Start of Entries supplied

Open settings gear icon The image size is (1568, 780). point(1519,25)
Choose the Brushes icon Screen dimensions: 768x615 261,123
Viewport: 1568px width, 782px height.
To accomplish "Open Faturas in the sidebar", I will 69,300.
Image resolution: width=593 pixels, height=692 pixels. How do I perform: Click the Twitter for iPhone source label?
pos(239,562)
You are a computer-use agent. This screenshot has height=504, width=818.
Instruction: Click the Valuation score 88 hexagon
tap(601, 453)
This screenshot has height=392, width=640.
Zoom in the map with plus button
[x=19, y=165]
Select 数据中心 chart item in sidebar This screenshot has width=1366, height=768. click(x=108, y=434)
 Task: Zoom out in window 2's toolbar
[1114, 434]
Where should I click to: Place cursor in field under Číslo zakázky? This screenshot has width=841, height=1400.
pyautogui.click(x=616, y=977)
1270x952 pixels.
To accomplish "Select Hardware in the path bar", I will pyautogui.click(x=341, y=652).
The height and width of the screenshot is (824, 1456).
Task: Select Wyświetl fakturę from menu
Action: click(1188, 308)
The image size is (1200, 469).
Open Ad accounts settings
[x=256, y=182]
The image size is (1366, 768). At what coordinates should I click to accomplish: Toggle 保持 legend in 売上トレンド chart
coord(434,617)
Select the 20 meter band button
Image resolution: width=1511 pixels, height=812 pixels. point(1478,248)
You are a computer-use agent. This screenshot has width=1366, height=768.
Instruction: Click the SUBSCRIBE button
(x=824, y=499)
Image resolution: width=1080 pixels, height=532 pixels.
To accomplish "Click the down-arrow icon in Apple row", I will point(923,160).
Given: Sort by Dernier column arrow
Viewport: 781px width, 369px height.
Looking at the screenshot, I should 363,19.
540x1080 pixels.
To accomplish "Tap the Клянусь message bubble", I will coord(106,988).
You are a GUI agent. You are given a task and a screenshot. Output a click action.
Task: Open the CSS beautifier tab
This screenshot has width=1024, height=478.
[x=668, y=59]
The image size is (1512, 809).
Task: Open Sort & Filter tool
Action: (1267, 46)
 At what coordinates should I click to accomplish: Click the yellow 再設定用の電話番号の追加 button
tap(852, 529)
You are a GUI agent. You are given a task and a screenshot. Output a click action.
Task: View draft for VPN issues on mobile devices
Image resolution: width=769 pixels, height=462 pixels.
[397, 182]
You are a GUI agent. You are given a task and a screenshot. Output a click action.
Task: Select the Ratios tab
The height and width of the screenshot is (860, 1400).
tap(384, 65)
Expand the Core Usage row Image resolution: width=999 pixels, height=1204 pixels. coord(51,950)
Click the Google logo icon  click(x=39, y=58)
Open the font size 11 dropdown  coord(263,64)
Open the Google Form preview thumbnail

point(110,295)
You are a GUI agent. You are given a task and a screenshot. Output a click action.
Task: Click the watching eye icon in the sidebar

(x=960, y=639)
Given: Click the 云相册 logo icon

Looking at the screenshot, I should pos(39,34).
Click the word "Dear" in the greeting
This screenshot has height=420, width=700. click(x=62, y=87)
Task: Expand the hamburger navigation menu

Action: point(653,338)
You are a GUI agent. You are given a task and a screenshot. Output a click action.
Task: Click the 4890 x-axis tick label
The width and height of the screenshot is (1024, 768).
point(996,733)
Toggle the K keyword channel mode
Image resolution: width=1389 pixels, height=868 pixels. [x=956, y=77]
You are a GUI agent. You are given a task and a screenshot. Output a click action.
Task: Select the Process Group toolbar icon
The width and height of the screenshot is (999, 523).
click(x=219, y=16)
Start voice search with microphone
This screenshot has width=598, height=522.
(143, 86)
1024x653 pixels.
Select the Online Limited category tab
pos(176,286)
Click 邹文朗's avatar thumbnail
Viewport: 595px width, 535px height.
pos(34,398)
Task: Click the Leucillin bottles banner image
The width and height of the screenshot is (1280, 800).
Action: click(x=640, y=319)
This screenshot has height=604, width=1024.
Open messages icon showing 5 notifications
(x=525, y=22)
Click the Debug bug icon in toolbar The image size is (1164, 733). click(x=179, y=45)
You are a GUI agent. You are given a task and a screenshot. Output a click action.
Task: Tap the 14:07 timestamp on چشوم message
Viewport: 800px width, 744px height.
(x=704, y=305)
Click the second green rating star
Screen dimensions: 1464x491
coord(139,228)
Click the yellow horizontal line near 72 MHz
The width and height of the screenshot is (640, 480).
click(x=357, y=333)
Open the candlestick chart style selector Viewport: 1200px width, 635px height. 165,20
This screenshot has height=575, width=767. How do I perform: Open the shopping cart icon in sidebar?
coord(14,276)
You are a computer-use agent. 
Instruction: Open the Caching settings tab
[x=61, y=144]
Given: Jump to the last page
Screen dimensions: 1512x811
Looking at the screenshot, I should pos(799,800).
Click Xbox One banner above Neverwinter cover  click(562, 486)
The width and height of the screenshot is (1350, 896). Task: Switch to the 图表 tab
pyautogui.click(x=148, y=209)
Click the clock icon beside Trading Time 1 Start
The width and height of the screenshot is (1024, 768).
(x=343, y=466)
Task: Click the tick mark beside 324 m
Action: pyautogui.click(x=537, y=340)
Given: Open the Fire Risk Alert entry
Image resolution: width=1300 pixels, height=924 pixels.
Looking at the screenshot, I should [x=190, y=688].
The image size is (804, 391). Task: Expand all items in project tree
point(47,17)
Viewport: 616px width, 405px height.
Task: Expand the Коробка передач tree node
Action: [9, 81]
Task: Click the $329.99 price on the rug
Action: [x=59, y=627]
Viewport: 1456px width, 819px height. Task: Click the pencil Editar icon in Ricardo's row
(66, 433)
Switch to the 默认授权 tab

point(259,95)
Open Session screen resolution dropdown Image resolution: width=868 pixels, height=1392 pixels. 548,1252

End of Entries supplied

## Task objective
Each record must be output word for word.

## Your solution
Open settings gear icon The image size is (1568, 780). point(1519,25)
Choose the Brushes icon Screen dimensions: 768x615 261,123
Viewport: 1568px width, 782px height.
To accomplish "Open Faturas in the sidebar", I will 69,300.
Image resolution: width=593 pixels, height=692 pixels. How do I perform: Click the Twitter for iPhone source label?
pos(239,562)
You are a computer-use agent. This screenshot has height=504, width=818.
Instruction: Click the Valuation score 88 hexagon
tap(601, 453)
This screenshot has height=392, width=640.
Zoom in the map with plus button
[x=19, y=165]
Select 数据中心 chart item in sidebar This screenshot has width=1366, height=768. click(x=108, y=434)
 Task: Zoom out in window 2's toolbar
[1114, 434]
Where should I click to: Place cursor in field under Číslo zakázky? This screenshot has width=841, height=1400.
pyautogui.click(x=616, y=977)
1270x952 pixels.
To accomplish "Select Hardware in the path bar", I will pyautogui.click(x=341, y=652).
The height and width of the screenshot is (824, 1456).
Task: Select Wyświetl fakturę from menu
Action: click(1188, 308)
The image size is (1200, 469).
Open Ad accounts settings
[x=256, y=182]
The image size is (1366, 768). At what coordinates should I click to accomplish: Toggle 保持 legend in 売上トレンド chart
coord(434,617)
Select the 20 meter band button
Image resolution: width=1511 pixels, height=812 pixels. point(1478,248)
You are a computer-use agent. This screenshot has width=1366, height=768.
Instruction: Click the SUBSCRIBE button
(x=824, y=499)
Image resolution: width=1080 pixels, height=532 pixels.
To accomplish "Click the down-arrow icon in Apple row", I will point(923,160).
Given: Sort by Dernier column arrow
Viewport: 781px width, 369px height.
Looking at the screenshot, I should 363,19.
540x1080 pixels.
To accomplish "Tap the Клянусь message bubble", I will coord(106,988).
You are a GUI agent. You are given a task and a screenshot. Output a click action.
Task: Open the CSS beautifier tab
This screenshot has width=1024, height=478.
[x=668, y=59]
The image size is (1512, 809).
Task: Open Sort & Filter tool
Action: (1267, 46)
 At what coordinates should I click to accomplish: Click the yellow 再設定用の電話番号の追加 button
tap(852, 529)
You are a GUI agent. You are given a task and a screenshot. Output a click action.
Task: View draft for VPN issues on mobile devices
Image resolution: width=769 pixels, height=462 pixels.
[397, 182]
You are a GUI agent. You are given a task and a screenshot. Output a click action.
Task: Select the Ratios tab
The height and width of the screenshot is (860, 1400).
tap(384, 65)
Expand the Core Usage row Image resolution: width=999 pixels, height=1204 pixels. coord(51,950)
Click the Google logo icon  click(x=39, y=58)
Open the font size 11 dropdown  coord(263,64)
Open the Google Form preview thumbnail

point(110,295)
You are a GUI agent. You are given a task and a screenshot. Output a click action.
Task: Click the watching eye icon in the sidebar

(x=960, y=639)
Given: Click the 云相册 logo icon

Looking at the screenshot, I should pos(39,34).
Click the word "Dear" in the greeting
This screenshot has height=420, width=700. click(x=62, y=87)
Task: Expand the hamburger navigation menu

Action: point(653,338)
You are a GUI agent. You are given a task and a screenshot. Output a click action.
Task: Click the 4890 x-axis tick label
The width and height of the screenshot is (1024, 768).
point(996,733)
Toggle the K keyword channel mode
Image resolution: width=1389 pixels, height=868 pixels. [x=956, y=77]
You are a GUI agent. You are given a task and a screenshot. Output a click action.
Task: Select the Process Group toolbar icon
The width and height of the screenshot is (999, 523).
click(x=219, y=16)
Start voice search with microphone
This screenshot has width=598, height=522.
(143, 86)
1024x653 pixels.
Select the Online Limited category tab
pos(176,286)
Click 邹文朗's avatar thumbnail
Viewport: 595px width, 535px height.
pos(34,398)
Task: Click the Leucillin bottles banner image
The width and height of the screenshot is (1280, 800).
Action: click(x=640, y=319)
This screenshot has height=604, width=1024.
Open messages icon showing 5 notifications
(x=525, y=22)
Click the Debug bug icon in toolbar The image size is (1164, 733). click(x=179, y=45)
You are a GUI agent. You are given a task and a screenshot. Output a click action.
Task: Tap the 14:07 timestamp on چشوم message
Viewport: 800px width, 744px height.
(x=704, y=305)
Click the second green rating star
Screen dimensions: 1464x491
coord(139,228)
Click the yellow horizontal line near 72 MHz
The width and height of the screenshot is (640, 480).
click(x=357, y=333)
Open the candlestick chart style selector Viewport: 1200px width, 635px height. 165,20
This screenshot has height=575, width=767. How do I perform: Open the shopping cart icon in sidebar?
coord(14,276)
You are a computer-use agent. 
Instruction: Open the Caching settings tab
[x=61, y=144]
Given: Jump to the last page
Screen dimensions: 1512x811
Looking at the screenshot, I should pos(799,800).
Click Xbox One banner above Neverwinter cover  click(562, 486)
The width and height of the screenshot is (1350, 896). Task: Switch to the 图表 tab
pyautogui.click(x=148, y=209)
Click the clock icon beside Trading Time 1 Start
The width and height of the screenshot is (1024, 768).
(x=343, y=466)
Task: Click the tick mark beside 324 m
Action: pyautogui.click(x=537, y=340)
Given: Open the Fire Risk Alert entry
Image resolution: width=1300 pixels, height=924 pixels.
Looking at the screenshot, I should [x=190, y=688].
The image size is (804, 391). Task: Expand all items in project tree
point(47,17)
Viewport: 616px width, 405px height.
Task: Expand the Коробка передач tree node
Action: [9, 81]
Task: Click the $329.99 price on the rug
Action: [x=59, y=627]
Viewport: 1456px width, 819px height. Task: Click the pencil Editar icon in Ricardo's row
(66, 433)
Switch to the 默认授权 tab

point(259,95)
Open Session screen resolution dropdown Image resolution: width=868 pixels, height=1392 pixels. 548,1252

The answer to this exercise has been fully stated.